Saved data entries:
··········

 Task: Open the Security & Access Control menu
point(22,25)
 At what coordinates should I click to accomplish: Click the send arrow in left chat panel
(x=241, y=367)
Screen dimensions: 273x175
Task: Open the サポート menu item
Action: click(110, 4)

··········

### Task details
Copy the entries exactly, leaving no line out.

### Task solution
 Task: Open the Security & Access Control menu
point(22,25)
 At what coordinates should I click to accomplish: Click the send arrow in left chat panel
(x=241, y=367)
Screen dimensions: 273x175
Task: Open the サポート menu item
Action: click(110, 4)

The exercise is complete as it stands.